● Problem statement: Render every one of the lines below as a numbered list, omitting the blank ones.

[Items listed in a dataset]
────────
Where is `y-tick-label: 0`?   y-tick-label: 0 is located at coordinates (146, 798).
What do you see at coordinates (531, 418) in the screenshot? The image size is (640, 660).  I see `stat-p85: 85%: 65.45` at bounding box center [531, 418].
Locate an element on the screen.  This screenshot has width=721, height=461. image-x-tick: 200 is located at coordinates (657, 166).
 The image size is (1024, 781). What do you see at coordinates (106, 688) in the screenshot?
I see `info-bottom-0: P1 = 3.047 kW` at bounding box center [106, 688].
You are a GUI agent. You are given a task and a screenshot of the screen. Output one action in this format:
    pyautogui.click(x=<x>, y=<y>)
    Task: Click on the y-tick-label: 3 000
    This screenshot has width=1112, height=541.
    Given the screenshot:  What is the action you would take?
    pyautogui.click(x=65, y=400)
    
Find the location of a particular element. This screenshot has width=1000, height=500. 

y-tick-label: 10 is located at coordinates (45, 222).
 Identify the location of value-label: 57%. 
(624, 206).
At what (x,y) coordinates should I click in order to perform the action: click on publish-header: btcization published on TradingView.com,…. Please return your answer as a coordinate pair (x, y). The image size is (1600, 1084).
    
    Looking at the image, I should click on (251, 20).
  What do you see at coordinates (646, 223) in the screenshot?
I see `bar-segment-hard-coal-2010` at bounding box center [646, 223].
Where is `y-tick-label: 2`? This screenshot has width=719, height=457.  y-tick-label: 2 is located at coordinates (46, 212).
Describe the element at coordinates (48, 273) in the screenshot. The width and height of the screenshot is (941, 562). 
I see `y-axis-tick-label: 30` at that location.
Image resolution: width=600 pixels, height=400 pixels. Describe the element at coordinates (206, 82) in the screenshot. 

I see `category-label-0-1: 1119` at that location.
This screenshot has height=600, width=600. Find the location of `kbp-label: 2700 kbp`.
────────
● Answer to this problem:
1. Where is `y-tick-label: 0`?   y-tick-label: 0 is located at coordinates (146, 798).
2. What do you see at coordinates (531, 418) in the screenshot? The image size is (640, 660).  I see `stat-p85: 85%: 65.45` at bounding box center [531, 418].
3. Locate an element on the screen.  This screenshot has width=721, height=461. image-x-tick: 200 is located at coordinates (657, 166).
4.  The image size is (1024, 781). What do you see at coordinates (106, 688) in the screenshot?
5. I see `info-bottom-0: P1 = 3.047 kW` at bounding box center [106, 688].
6. You are a GUI agent. You are given a task and a screenshot of the screen. Output one action in this format:
7.     pyautogui.click(x=<x>, y=<y>)
8.     Task: Click on the y-tick-label: 3 000
9.     This screenshot has width=1112, height=541.
10.     Given the screenshot:  What is the action you would take?
11.     pyautogui.click(x=65, y=400)
12. Find the location of a particular element. This screenshot has width=1000, height=500. 
13. y-tick-label: 10 is located at coordinates (45, 222).
14.  Identify the location of value-label: 57%. 
15. (624, 206).
16. At what (x,y) coordinates should I click in order to perform the action: click on publish-header: btcization published on TradingView.com,…. Please return your answer as a coordinate pair (x, y). The image size is (1600, 1084).
17.     Looking at the image, I should click on (251, 20).
18.   What do you see at coordinates (646, 223) in the screenshot?
19. I see `bar-segment-hard-coal-2010` at bounding box center [646, 223].
20. Where is `y-tick-label: 2`? This screenshot has width=719, height=457.  y-tick-label: 2 is located at coordinates (46, 212).
21. Describe the element at coordinates (48, 273) in the screenshot. The width and height of the screenshot is (941, 562). 
22. I see `y-axis-tick-label: 30` at that location.
23. Image resolution: width=600 pixels, height=400 pixels. Describe the element at coordinates (206, 82) in the screenshot. 
24. I see `category-label-0-1: 1119` at that location.
25. This screenshot has height=600, width=600. Find the location of `kbp-label: 2700 kbp`.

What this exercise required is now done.